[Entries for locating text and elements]
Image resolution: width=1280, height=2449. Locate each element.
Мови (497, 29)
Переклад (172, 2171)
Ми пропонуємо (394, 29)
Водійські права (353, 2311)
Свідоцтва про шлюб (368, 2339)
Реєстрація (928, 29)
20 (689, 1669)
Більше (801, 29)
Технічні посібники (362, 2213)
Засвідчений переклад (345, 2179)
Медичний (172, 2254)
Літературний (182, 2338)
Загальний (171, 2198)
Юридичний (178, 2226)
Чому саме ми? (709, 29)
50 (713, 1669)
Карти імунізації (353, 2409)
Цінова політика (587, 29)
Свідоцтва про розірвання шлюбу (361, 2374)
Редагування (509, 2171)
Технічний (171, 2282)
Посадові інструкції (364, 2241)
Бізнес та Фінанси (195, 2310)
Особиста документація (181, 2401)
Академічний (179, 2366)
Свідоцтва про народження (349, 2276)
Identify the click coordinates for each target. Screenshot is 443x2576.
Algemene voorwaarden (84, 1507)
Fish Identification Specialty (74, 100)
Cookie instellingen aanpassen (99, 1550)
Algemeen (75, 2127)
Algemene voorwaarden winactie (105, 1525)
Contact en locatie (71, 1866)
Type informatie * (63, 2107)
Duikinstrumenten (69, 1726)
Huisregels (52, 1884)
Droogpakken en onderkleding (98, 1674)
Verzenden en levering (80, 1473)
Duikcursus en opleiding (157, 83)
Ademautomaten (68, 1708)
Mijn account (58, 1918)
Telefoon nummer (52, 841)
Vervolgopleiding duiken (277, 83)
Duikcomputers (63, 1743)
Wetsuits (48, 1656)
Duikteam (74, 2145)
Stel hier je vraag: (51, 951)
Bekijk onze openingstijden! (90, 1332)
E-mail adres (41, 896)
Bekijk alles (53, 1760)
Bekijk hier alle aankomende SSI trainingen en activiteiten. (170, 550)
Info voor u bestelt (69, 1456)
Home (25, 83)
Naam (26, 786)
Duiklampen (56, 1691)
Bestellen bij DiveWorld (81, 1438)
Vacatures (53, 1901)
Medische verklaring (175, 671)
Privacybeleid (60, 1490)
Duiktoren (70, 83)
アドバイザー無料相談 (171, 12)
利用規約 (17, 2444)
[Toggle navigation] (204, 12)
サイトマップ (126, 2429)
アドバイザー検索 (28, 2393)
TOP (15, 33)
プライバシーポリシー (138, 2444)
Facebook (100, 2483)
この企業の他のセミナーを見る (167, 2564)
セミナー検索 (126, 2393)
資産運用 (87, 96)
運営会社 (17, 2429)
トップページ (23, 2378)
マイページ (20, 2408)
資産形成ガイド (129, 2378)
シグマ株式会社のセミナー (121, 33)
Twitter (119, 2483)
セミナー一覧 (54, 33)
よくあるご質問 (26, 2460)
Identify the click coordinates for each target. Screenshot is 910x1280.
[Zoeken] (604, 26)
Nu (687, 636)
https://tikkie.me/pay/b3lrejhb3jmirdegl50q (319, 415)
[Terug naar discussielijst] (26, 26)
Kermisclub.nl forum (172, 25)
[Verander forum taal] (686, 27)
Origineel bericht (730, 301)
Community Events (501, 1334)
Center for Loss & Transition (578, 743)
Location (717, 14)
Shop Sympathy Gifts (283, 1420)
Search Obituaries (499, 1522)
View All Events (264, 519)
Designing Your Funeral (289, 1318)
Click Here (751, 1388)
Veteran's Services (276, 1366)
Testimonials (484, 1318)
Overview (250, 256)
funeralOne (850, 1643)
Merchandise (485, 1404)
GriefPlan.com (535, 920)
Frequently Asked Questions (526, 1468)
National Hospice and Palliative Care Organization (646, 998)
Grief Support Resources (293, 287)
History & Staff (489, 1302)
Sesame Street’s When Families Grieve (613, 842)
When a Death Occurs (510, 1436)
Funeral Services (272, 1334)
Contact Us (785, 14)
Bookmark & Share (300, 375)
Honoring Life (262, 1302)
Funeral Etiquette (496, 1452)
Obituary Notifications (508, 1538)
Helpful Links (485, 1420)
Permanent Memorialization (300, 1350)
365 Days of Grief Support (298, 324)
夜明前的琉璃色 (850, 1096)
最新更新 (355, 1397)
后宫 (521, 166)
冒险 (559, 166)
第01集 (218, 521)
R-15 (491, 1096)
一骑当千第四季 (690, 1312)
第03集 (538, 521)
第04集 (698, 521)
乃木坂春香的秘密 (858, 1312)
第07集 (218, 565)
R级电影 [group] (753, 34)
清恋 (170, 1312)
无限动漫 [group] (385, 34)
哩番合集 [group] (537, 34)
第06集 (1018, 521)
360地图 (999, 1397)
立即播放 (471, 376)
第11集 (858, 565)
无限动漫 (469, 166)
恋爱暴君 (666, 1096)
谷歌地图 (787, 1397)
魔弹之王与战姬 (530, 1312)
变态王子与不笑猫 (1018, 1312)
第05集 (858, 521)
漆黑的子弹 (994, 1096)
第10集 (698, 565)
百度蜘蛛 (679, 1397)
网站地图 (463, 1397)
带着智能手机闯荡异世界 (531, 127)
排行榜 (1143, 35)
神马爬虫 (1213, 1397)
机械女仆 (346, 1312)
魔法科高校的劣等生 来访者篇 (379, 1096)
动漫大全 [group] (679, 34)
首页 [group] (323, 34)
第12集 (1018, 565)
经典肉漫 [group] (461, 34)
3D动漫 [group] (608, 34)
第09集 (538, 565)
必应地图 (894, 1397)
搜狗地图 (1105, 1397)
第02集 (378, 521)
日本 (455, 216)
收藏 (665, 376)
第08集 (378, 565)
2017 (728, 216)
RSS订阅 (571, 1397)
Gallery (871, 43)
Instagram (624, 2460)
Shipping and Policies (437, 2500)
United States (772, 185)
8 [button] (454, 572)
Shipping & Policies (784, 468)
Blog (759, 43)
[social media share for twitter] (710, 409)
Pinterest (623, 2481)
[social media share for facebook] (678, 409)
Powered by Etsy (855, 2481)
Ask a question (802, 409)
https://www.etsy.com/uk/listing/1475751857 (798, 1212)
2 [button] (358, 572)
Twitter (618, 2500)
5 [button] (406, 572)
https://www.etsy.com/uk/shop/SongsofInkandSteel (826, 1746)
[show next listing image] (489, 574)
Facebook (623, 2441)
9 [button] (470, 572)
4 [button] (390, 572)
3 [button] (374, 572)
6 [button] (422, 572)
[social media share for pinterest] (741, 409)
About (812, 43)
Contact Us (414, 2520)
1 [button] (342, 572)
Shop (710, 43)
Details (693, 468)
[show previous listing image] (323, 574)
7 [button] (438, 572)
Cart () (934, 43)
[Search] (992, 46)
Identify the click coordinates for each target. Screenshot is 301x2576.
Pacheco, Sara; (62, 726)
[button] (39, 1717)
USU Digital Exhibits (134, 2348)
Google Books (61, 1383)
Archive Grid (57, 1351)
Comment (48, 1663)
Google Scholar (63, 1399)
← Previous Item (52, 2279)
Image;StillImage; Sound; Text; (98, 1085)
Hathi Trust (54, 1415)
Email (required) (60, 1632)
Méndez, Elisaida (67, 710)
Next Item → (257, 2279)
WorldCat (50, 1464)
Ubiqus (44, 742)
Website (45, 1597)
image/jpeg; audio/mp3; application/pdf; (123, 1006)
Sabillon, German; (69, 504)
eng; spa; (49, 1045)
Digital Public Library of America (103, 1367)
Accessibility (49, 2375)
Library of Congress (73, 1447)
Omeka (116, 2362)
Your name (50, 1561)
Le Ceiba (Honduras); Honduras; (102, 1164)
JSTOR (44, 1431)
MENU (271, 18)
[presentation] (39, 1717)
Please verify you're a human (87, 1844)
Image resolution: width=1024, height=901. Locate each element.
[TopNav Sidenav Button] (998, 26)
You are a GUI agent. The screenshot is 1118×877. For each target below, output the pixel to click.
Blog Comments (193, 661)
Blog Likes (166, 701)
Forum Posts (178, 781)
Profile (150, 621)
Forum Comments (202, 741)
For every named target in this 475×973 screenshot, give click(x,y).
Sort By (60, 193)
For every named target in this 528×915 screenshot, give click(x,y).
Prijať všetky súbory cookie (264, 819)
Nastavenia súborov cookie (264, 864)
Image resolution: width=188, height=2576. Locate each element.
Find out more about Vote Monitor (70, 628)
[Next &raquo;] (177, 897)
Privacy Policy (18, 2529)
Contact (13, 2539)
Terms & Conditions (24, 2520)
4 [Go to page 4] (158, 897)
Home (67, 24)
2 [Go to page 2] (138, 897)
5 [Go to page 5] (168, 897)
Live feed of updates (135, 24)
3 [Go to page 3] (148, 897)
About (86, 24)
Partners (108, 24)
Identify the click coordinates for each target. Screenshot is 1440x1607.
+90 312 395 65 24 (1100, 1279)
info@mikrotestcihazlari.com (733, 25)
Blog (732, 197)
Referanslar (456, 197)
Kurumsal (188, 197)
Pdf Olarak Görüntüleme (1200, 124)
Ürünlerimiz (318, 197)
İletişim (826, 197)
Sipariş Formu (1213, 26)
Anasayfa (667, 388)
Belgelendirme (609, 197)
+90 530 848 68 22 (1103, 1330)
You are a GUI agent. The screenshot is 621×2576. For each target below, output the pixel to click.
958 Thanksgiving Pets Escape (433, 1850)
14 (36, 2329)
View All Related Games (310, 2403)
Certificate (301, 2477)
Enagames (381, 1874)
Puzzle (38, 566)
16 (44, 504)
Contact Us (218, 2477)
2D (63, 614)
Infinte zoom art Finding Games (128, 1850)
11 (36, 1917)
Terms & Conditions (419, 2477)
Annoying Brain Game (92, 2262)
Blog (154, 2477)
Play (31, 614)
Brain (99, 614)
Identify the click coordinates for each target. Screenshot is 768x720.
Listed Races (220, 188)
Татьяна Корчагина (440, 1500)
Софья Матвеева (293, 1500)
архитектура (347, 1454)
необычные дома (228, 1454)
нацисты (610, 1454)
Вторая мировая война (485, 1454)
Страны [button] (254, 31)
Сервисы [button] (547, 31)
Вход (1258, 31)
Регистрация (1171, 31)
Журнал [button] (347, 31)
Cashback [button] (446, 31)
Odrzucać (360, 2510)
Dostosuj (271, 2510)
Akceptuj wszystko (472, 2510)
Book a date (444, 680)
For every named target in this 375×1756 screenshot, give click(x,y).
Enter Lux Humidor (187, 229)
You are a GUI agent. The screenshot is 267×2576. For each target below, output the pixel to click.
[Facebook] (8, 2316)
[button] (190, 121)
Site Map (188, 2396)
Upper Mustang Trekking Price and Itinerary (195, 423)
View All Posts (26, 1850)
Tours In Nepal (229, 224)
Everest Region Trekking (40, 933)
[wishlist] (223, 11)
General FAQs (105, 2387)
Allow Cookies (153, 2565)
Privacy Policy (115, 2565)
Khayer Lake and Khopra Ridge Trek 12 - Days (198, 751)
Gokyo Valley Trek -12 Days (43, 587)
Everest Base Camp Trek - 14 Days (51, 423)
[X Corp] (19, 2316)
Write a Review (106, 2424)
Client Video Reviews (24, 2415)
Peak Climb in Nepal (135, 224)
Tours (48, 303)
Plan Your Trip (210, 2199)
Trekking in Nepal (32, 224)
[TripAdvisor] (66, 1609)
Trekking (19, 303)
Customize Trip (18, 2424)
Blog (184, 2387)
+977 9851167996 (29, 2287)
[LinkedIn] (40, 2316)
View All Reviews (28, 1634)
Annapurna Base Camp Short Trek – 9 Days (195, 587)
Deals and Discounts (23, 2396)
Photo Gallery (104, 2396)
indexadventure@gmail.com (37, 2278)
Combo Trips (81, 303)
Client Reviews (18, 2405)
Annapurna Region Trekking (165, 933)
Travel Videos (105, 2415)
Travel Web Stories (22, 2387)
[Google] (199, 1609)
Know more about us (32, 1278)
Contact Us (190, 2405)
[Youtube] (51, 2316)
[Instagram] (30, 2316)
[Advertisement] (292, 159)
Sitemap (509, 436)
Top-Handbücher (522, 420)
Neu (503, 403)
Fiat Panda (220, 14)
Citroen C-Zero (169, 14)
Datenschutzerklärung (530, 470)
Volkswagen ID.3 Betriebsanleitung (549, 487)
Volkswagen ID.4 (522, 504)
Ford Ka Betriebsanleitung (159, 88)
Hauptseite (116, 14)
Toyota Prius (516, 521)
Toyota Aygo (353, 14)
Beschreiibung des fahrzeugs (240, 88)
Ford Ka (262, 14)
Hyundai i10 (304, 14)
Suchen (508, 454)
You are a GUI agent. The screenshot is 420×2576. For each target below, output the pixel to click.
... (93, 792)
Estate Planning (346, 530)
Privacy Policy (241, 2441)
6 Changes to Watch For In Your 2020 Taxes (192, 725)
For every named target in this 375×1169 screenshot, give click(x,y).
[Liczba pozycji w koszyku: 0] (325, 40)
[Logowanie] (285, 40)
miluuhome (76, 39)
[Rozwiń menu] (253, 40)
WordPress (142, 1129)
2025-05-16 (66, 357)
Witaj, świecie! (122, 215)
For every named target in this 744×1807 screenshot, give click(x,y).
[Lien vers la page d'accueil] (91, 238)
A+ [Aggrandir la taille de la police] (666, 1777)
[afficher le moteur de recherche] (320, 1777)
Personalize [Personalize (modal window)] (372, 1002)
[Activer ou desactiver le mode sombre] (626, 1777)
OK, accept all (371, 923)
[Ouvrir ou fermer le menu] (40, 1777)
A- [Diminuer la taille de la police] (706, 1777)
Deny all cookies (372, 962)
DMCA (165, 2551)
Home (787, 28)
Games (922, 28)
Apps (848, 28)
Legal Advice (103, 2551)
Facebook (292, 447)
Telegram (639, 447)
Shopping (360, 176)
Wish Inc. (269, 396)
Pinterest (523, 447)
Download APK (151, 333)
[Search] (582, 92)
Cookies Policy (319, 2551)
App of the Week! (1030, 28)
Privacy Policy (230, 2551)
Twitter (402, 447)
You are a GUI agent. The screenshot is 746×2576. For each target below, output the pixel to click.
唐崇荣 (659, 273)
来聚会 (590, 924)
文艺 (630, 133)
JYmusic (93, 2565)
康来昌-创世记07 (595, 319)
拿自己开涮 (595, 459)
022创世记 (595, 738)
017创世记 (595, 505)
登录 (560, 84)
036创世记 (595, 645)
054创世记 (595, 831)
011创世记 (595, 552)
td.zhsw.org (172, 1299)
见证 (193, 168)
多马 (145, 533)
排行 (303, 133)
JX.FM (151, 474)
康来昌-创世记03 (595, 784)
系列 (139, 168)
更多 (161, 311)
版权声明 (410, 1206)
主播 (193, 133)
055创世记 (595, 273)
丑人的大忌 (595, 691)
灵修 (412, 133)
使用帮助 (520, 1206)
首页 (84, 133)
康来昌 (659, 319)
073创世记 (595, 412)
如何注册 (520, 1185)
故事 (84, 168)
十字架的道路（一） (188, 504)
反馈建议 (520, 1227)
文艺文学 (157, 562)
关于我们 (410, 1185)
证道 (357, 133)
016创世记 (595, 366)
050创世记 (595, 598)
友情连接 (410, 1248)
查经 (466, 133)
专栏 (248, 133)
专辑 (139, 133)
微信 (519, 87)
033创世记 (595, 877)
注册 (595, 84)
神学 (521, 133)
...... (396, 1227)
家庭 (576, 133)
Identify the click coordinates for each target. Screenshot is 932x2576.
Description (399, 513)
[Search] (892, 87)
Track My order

**GIVEN PROBLEM**
Copy out every line of the part of the items that opens with the line containing "康来昌 (659, 319)" and closes with the last line of the items, changing nothing except to shift each coordinate in the answers by -35.

**THE RESPONSE**
康来昌 (624, 284)
073创世记 (560, 377)
如何注册 (485, 1150)
故事 (49, 133)
十字架的道路（一） (153, 469)
反馈建议 (485, 1192)
文艺文学 (122, 527)
关于我们 (375, 1150)
证道 (322, 98)
016创世记 (560, 331)
050创世记 (560, 563)
友情连接 (375, 1213)
查经 (431, 98)
专栏 (213, 98)
专辑 (104, 98)
微信 (484, 52)
033创世记 (560, 842)
注册 (560, 49)
神学 (486, 98)
...... (361, 1192)
家庭 (541, 98)
Identify the click coordinates for each target. Screenshot is 932x2576.
Description (364, 478)
[Search] (857, 52)
Track My order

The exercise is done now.